* [EXTRACT TO READ]
'''
Words according to Thomas, Co-Founder, Jack of all Trades, and Creative and Visual Director of Raven Vanguard
Today, Dakota and I partake in a cataclysmic twosome of the literary-kind.
In the lonely universe of luxury design, Raven Vanguard inherently embodies an aesthetic of mysteriousness and inscrutability that, at first observation, seems utterly inaccessible to younger generations of consumers like Millennials/Gen Yers and Generation Zers. (Technically, I am a Boomer, and Brooke and Dakota are Millennials. In the interest of openminded discourse, we defy the archetypes of our respective generations.)
But, as we have learned, alongside the conjuring of all this mysteriousness came the distinct possibility that we could also be wholly misunderstood by those whom we had actually hoped to communicate with among Generation Xers and Baby Boomers.
I find most attempts at generation categorization to be entirely perplexing to the point where I now readily admit that most Baby Boomers and Generation Xers are too vanilla and commonplace in their ideas of what comprises cutting-edge contemporary cool. There, I said it; most of my generational compeers are absolutely dull and unadventurous when it comes to having a radical vision for their designed environment that willingly expands upon the outer-bounds of creativity and embraces a willingness take on forward-looking risks.
By stereotype and presupposition, each one of us has some naysaying conception of what constitutes the typical Millennial or Generation Zer. And instead of turning this segment of our Once-over into another one of my social media sucks rants, I’d rather offer an olive branch of sorts to those Millennials and Generation Zers whose timely embrace of luxury design, including fashion and décor, may turn out to be the impetus underlying the ultimate sustainability of Raven Vanguard’s mysteriousness. I’ll expand upon this notion in a future Once-over so until then it suffices that I have been keeping a watchful eye on Gucci’s ascent and acceptance within the design culture of may Millennials and Generation Zers. I now have renewed hope for those I most definitely counted among the lost generations. Oh yeah, that and it definitely helps that I create with the two baddest-ass Bitches on the planet.
'''
* [SHORT PROBLEM]
Answer these from the Raven Vanguard piece:
1. Which generation does Thomas say he belongs to?
2. Whose ascent among Millennials and Generation Zers has the writer been watching?
3. What roles does the opening line give Thomas?

* [INFORMATION SUPPLIED]
'''
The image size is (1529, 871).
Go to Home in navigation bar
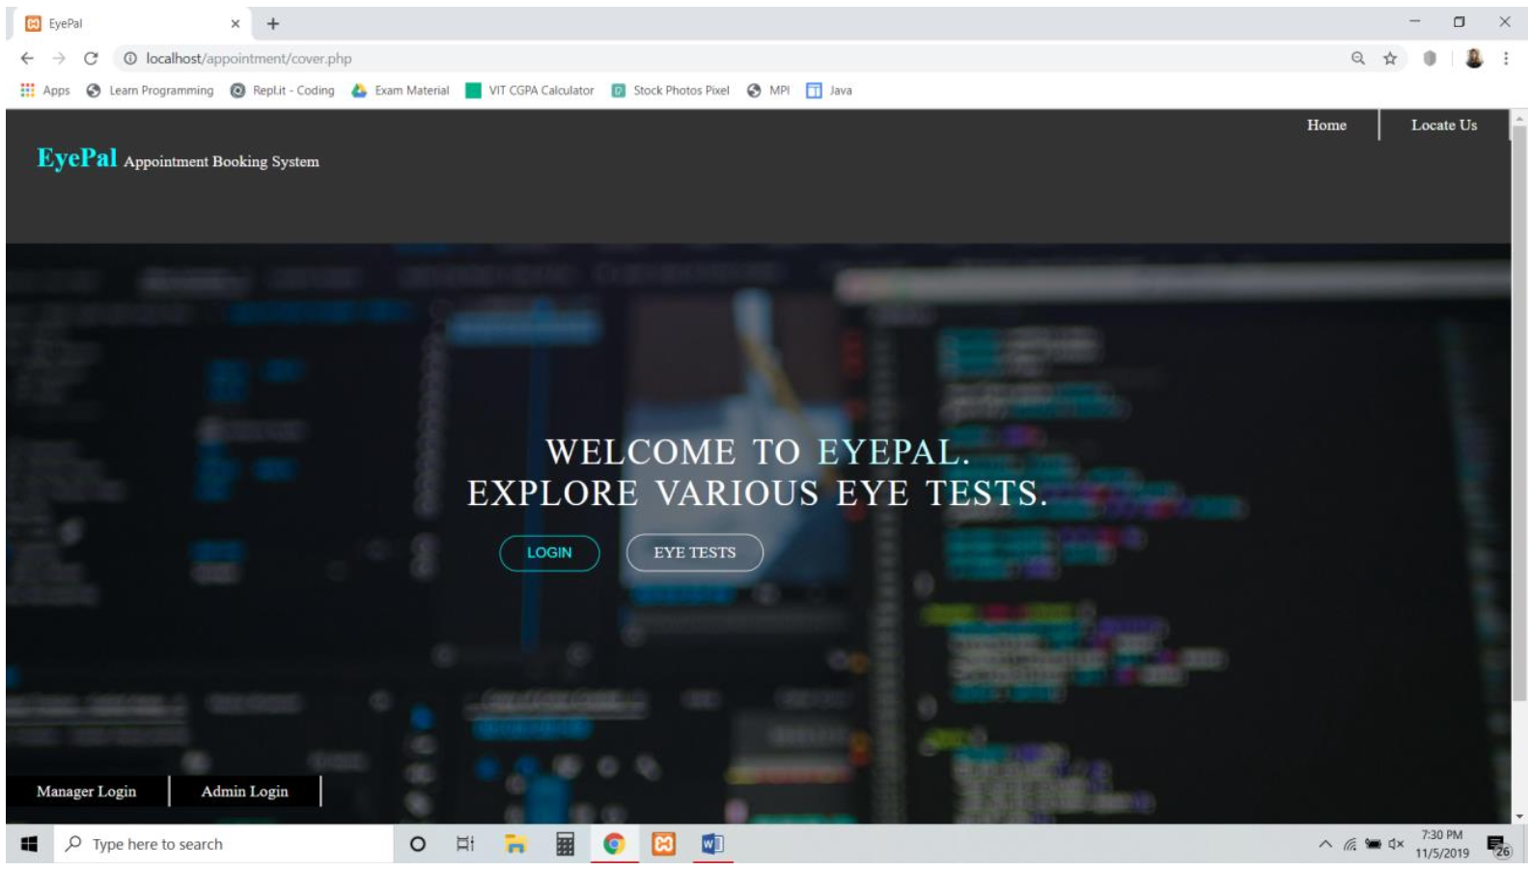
'''
* [CORRECT RESULT]
1. Baby Boomer
2. Gucci's
3. Co-Founder, Jack of all Trades, and Creative and Visual Director of Raven Vanguard